Super Bowl: R$ 1,17 milhão por segundo

NFL: anunciantes do Super Bowl podem marcar um Touchdown na sua carteira?

Victor Bueno 11/02/2024 07:00 7 min Atualizado em: 11/02/2024 16:06
Super Bowl: R$ 1,17 milhão por segundo

Neste domingo, dia 11, acontece um dos maiores eventos esportivos do mundo: o Super Bowl.

Neste ano, a final da liga de futebol americano deverá alcançar o recorde de mais de 200 milhões de espectadores somente nos EUA — ou seja, 60% da população americana. 

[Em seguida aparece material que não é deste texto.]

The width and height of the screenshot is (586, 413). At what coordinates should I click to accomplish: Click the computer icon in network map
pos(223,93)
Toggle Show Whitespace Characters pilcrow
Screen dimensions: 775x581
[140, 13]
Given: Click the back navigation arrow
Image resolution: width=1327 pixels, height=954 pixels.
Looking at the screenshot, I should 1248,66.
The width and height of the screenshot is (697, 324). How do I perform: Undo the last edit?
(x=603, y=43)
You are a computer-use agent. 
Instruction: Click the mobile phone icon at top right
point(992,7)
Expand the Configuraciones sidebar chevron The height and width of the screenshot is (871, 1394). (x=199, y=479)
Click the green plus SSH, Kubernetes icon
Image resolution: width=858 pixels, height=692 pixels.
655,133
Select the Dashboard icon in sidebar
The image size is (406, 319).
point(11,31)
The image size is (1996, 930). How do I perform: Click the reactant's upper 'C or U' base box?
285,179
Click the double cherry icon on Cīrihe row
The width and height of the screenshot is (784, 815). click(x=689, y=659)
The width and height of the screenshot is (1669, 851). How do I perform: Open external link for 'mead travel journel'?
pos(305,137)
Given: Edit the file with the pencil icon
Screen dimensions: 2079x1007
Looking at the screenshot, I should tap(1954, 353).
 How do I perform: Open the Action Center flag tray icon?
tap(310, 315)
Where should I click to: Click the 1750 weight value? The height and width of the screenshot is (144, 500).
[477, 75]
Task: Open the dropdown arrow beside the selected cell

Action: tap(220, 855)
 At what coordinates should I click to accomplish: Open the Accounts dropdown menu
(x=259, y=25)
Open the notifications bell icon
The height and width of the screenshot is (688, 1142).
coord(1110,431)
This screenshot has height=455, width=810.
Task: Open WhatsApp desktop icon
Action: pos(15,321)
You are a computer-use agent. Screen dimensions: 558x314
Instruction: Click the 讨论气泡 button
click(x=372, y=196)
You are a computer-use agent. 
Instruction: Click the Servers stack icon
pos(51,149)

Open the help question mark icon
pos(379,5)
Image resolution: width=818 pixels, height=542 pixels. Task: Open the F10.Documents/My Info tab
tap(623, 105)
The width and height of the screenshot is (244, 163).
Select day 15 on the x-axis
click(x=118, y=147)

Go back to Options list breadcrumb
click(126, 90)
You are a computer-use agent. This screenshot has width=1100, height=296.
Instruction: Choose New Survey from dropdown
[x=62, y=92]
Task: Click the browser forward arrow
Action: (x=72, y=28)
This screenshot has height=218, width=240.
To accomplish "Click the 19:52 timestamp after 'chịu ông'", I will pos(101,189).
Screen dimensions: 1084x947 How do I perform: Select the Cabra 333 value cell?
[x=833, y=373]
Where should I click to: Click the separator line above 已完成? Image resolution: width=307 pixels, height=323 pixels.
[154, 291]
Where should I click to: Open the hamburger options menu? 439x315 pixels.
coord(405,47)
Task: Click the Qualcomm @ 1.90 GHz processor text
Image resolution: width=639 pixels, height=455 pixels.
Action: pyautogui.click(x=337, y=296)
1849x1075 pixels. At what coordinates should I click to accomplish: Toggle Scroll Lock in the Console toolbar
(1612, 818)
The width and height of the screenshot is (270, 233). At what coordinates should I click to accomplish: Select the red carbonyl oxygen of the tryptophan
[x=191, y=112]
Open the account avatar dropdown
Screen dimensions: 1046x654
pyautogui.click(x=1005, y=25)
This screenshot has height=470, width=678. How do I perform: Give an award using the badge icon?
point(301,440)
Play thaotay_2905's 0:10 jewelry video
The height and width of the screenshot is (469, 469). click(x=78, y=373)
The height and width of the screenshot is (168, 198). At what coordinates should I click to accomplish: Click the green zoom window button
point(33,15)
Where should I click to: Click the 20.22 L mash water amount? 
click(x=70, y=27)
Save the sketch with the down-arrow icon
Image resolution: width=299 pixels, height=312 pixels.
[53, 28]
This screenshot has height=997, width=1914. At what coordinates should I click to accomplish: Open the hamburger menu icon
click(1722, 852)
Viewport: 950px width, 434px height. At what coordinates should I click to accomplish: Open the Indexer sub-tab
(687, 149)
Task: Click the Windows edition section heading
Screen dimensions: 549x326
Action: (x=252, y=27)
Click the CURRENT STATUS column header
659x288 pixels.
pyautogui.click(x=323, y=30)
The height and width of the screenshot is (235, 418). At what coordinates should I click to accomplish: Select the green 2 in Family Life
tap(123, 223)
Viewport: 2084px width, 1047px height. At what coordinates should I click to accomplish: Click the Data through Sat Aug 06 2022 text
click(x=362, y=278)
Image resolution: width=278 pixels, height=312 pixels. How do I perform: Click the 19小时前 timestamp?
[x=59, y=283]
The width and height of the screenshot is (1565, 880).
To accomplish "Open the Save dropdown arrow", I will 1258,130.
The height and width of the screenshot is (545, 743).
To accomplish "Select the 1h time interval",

Muitos desses, inclusive, acompanham o Super Bowl apenas pelos comerciais, que sempre são compostos por temáticas inusitadas e divertidas, além, obviamente, do famoso show do intervalo, que já contou com nomes como Madonna, Prince e Michael Jackson.

Quanto custa uma propaganda no intervalo do Super Bowl?

Para aparecerem por 30 segundos no horário mais nobre e disputado da TV americana, as empresas terão que desembolsar, em 2024, US$ 7 milhões (~R$ 35 milhões), ou seja, cerca de US$ 233 mil por segundo (~R$ 1,17 milhão por segundo).

Sim, esse é o preço do Super Bowl. O retorno, porém, é praticamente certo.

Atraindo a atenção do público americano (e mundial), os comerciais possuem um grande poder de despertar o interesse por uma marca, fidelizar clientes e até mesmo aumentar as vendas dos anunciantes.

Mas por que o evento, em si, possui tanto apelo?

O “fator Taylor Swift”

II Taylor Swift em setembro de 2022. Foto: Terry Wyatt/Getty Images

Primeiro de tudo, o futebol americano é o esporte mais popular nos EUA.

Criada em 1920, a NFL (principal liga do país) atrai uma audiência média de 15 milhões de espectadores por jogo em sua temporada regular. 

Além do apelo televisivo, praticamente todos os jogos contam com lotação máxima nos estádios dos 32 times integrantes da liga. O Super Bowl de 2024, inclusive, contará com o ingresso mais caro da história, chegando até a US$ 9,8 mil (~R$ 49 mil).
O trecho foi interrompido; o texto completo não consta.